The amount of time for FSCK to finish depends on the filesystem and on the amount of files to check. With the verbose option, fsck has to generate this information for all directories and files. This can impact performance significantly, especially for file systems with numerous files.
Fsck processing:
Fsck attempts to validate all of a file system’s metadata. Part of this process includes validation of metadata block free lists. The free block itself has to be checked to ensure that is it the correct type of metadata block and the free list has to be checked to ensure that there are no missing entries and that there are no loops in the list. Since files can be deleted in any order, these free blocks can be located anywhere on the volume. Processing and validating these lists can produce lots of random I/O due to the random nature of file deletion. If fsck takes too long it is ok to interrupt it given it’s running in check mode.

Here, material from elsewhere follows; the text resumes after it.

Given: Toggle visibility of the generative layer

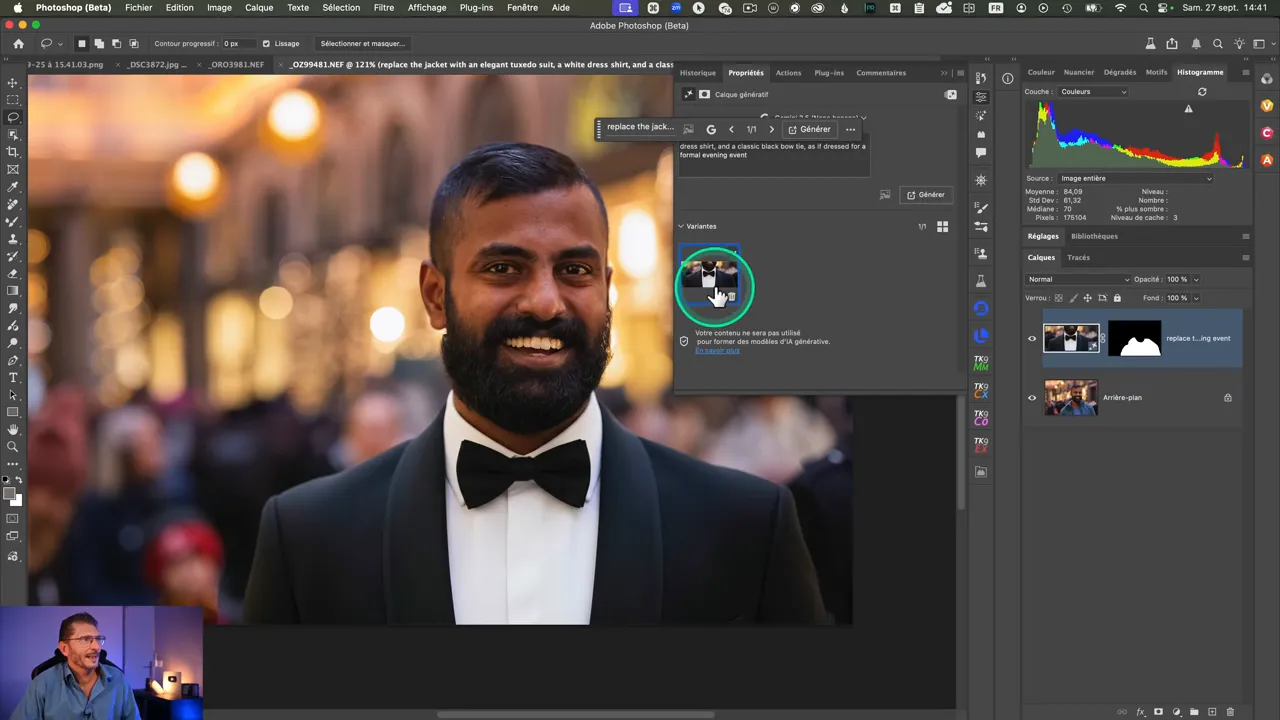Looking at the screenshot, I should (1032, 339).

fsck checks and repairs an existing Oracle ACFS. This command can only be run on a dismounted file system. root privileges are required to run fsck. The Oracle ACFS driver must be loaded for fsck to work. To confirm or discard any consistency problem on the affected ACFS filesystem, run FSCK as follows:
1. Dismount the ACFS filesystem on each node as follow (as root user) and keep them dismounted to avoid corruption. Otherwise will get warning:
fsck.acfs: ACFS-00511: /dev/asm/is mounted on at least one node of the cluster.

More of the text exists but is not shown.